Complex (I) consists of linear chains formed through 4,4'-bipy ligands linking seven-coordinated CdII ions. As shown in Fig. 1, the CdII ion presents a distorted pentagonal–bipyramid geometry. The water molecules and the Cd atom on one side, and the 4,4'-bpy unit on the other, are bisected by two sets of twofold axes. Two trans-related N donors of two 4,4'-bipy ligands stand at the apical positions. Four O atoms of two carboxylate groups of two chdc ligands and one coordinated water molecule form the equatorial plane. The 4,4'-bipy ligand functions as a spacer between two CdII ions, the Cd···Cd separation being 11.645 (2) Å. The dihedral angle between two pyridine rings is 43.08 (3)°. As stated, the Hchdc ligand chelates one CdII ion through one carboxylate group, while the remaining (protonated) one does not participate in coordination, being only involved in hydrogen-bonding. This is the first reported occurrence of a chdc ligand exhibiting a non-bridging coordination mode.

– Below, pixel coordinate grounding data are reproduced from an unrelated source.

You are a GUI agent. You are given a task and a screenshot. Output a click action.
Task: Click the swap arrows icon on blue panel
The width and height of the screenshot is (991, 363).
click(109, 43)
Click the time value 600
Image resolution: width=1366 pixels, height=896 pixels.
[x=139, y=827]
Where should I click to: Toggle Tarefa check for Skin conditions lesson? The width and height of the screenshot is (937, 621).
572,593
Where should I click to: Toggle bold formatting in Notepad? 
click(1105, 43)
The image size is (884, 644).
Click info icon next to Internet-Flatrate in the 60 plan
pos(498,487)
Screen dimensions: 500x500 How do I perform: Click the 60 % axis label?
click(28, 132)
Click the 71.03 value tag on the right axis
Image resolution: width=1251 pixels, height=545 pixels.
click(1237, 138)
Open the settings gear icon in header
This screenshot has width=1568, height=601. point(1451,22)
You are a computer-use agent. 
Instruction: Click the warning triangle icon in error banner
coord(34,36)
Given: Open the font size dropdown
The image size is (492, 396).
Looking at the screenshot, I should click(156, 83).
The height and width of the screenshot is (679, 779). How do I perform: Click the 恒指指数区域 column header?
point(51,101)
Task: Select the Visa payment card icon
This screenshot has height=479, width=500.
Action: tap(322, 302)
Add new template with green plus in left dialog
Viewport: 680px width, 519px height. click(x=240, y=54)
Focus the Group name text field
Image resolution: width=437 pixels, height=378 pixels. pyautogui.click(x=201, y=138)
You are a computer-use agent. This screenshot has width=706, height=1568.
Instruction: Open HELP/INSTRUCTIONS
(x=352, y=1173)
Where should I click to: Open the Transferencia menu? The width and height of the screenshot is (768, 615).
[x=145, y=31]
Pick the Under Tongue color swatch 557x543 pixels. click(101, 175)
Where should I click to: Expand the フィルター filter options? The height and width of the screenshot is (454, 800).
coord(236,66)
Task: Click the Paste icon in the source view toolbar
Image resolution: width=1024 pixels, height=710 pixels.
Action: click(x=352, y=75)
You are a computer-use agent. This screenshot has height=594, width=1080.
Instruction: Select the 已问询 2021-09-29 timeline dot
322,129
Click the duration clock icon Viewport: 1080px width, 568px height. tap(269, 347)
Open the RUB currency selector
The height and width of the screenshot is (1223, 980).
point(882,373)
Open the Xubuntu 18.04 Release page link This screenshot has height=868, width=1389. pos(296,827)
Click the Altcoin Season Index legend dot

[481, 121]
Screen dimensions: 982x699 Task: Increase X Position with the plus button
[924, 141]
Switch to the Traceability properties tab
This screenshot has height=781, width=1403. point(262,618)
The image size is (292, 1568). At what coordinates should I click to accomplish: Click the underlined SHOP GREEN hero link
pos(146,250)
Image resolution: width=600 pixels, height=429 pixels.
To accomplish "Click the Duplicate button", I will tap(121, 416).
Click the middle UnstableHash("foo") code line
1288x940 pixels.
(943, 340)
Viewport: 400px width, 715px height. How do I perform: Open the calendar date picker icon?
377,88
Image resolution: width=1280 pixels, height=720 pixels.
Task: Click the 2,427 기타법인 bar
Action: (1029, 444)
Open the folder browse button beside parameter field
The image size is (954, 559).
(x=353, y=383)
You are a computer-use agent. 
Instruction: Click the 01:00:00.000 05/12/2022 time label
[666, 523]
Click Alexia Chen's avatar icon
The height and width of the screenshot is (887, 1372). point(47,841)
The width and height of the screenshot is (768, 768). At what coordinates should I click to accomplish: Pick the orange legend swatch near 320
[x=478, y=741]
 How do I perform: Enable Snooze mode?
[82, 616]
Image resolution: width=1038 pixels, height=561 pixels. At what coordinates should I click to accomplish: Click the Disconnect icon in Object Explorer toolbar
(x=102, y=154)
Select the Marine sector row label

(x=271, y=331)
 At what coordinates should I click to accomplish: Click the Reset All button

To our knowledge, this is the first example in the coordination chemistry of the chdc ligand in which it does not act in a bridging mode. As shown in Fig. 2, the CdII ions are interlinked by 4,4'-bipy ligands to generate linear chains along the a axis. The crystalline water molecule forms two O—H···O hydrogen bonds with two coordinated carboxylate O atoms.
A noteworthy feature of complex (I) is the two-dimensional hydrogen-bonding network (Fig. 3 and Table 2). Two uncoordinated and two coordinated carboxylate groups, one aqua ligand and one crystalline water molecule are linked through hydrogen-bonding interactions to form a butterfly-like unit. From a topological point of view such six-membered butterfly-like units can be represented as a (3,6) net (Li et al., 2004).